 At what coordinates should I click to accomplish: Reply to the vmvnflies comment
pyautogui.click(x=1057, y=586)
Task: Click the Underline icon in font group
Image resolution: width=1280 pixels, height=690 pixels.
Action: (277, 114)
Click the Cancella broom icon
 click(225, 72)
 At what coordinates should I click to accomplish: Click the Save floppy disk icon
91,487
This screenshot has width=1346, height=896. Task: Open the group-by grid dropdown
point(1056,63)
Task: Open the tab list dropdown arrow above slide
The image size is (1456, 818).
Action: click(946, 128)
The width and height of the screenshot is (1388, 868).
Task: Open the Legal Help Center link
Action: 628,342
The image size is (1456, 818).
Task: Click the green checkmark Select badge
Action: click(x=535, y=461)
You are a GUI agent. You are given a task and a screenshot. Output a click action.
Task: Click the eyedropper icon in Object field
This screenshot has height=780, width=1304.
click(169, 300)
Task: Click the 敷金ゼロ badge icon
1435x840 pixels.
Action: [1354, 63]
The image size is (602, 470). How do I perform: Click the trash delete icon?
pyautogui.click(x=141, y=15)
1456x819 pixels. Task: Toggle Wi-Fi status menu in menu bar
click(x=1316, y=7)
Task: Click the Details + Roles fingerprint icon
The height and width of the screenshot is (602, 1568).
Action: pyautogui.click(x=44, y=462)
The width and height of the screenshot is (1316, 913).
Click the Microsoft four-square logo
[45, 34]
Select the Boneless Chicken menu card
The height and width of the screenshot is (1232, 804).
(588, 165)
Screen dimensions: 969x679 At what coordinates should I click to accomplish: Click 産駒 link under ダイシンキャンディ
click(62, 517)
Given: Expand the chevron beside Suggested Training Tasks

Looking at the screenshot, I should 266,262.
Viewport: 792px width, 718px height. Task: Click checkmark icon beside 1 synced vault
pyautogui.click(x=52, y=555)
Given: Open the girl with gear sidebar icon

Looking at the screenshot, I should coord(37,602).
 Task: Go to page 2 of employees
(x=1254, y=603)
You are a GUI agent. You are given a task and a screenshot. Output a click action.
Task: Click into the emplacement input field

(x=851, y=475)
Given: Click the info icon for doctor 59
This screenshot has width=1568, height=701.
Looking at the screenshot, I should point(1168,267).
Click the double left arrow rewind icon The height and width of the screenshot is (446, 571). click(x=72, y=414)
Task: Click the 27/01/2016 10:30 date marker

--

◆ 주어진 문제
위 자료를 모두 다시 적으면서 "icon"만 "button"(으)로 바꿔 줄 수 있나요? 다른 부분은 그대로 두세요.

◆ 작업 결과
 At what coordinates should I click to accomplish: Reply to the vmvnflies comment
pyautogui.click(x=1057, y=586)
Task: Click the Underline button in font group
Image resolution: width=1280 pixels, height=690 pixels.
Action: (277, 114)
Click the Cancella broom button
 click(225, 72)
 At what coordinates should I click to accomplish: Click the Save floppy disk button
91,487
This screenshot has width=1346, height=896. Task: Open the group-by grid dropdown
point(1056,63)
Task: Open the tab list dropdown arrow above slide
The image size is (1456, 818).
Action: click(946, 128)
The width and height of the screenshot is (1388, 868).
Task: Open the Legal Help Center link
Action: 628,342
The image size is (1456, 818).
Task: Click the green checkmark Select badge
Action: click(x=535, y=461)
You are a GUI agent. You are given a task and a screenshot. Output a click action.
Task: Click the eyedropper button in Object field
This screenshot has height=780, width=1304.
click(169, 300)
Task: Click the 敷金ゼロ badge button
1435x840 pixels.
Action: [1354, 63]
The image size is (602, 470). How do I perform: Click the trash delete button?
pyautogui.click(x=141, y=15)
1456x819 pixels. Task: Toggle Wi-Fi status menu in menu bar
click(x=1316, y=7)
Task: Click the Details + Roles fingerprint button
The height and width of the screenshot is (602, 1568).
Action: pyautogui.click(x=44, y=462)
The width and height of the screenshot is (1316, 913).
Click the Microsoft four-square logo
[45, 34]
Select the Boneless Chicken menu card
The height and width of the screenshot is (1232, 804).
(588, 165)
Screen dimensions: 969x679 At what coordinates should I click to accomplish: Click 産駒 link under ダイシンキャンディ
click(62, 517)
Given: Expand the chevron beside Suggested Training Tasks

Looking at the screenshot, I should 266,262.
Viewport: 792px width, 718px height. Task: Click checkmark button beside 1 synced vault
pyautogui.click(x=52, y=555)
Given: Open the girl with gear sidebar button

Looking at the screenshot, I should coord(37,602).
 Task: Go to page 2 of employees
(x=1254, y=603)
You are a GUI agent. You are given a task and a screenshot. Output a click action.
Task: Click into the emplacement input field

(x=851, y=475)
Given: Click the info button for doctor 59
This screenshot has width=1568, height=701.
Looking at the screenshot, I should point(1168,267).
Click the double left arrow rewind button The height and width of the screenshot is (446, 571). click(x=72, y=414)
Task: Click the 27/01/2016 10:30 date marker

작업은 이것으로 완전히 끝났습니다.